司馬さん一日一語☞『刀剣』


室町期を通じ
数万口(ふり)
十数万口の日本刀が
船にのせられて
中国へ渡ってゆきました

日本から中国に輸出された—中国がもっともつよく需要した—ものは、刀剣であります。
室町期を通じ、数万口(ふり)、十数万口の日本刀が船にのせられて中国へ渡ってゆきました。
備前の長船村や福岡村の鍛冶が大いそがしで、これらの鍛冶村に多くの商人まであつまって一個の商業都市を形成したことは、一遍上人絵巻でよく知られるところであります。
国内需要だけでは、とても備前福岡の殷賑などなかったでありましょう。
しかし一面、奇妙であります。
中国人が日本刀を武器としてそれほどほしがったでしょうか。
なるほど明の官人で倭寇という私貿易者がもつ日本刀の切れ味を驚嘆する詩を書いた人はおりますが、それはあくまでも詩であります。

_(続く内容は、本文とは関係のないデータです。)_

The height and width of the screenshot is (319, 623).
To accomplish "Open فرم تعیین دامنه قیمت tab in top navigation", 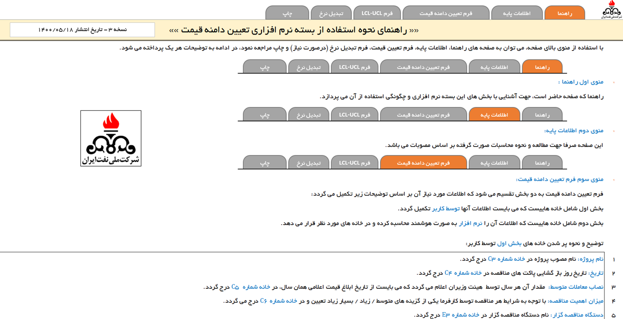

刀剣の振りまわし方というのはその民族民族の固有の体技と結びつきます。
トルコ人やアラビア人にとって彎月刀がよく、スラヴのコサックにとって槍がよく、中国人にとって鋳鉄製のあの重い厚刃の青竜刀がよいのにきまっています。
中国人が日本刀をあれほどまで欲したのは、武器としてでなく、むろん今日のような観賞用の美術品としてでもないでありましょう。
なぜなら、あれほど船につんで運ばれていながら、こんにち一口の日本刀も中国で発見されたという話をききません。
ふしぎというべきではないでしょうか。
あの室町期における日本刀の中国側の大需要は、刃物としての価値だったのではないのでしょうか。
断ち切って手斧(ちょうな)の刃にしたか、肉切り包丁にしたか、よくわかりませんが、ともかく工具になったのではなかろうかと思ったりします。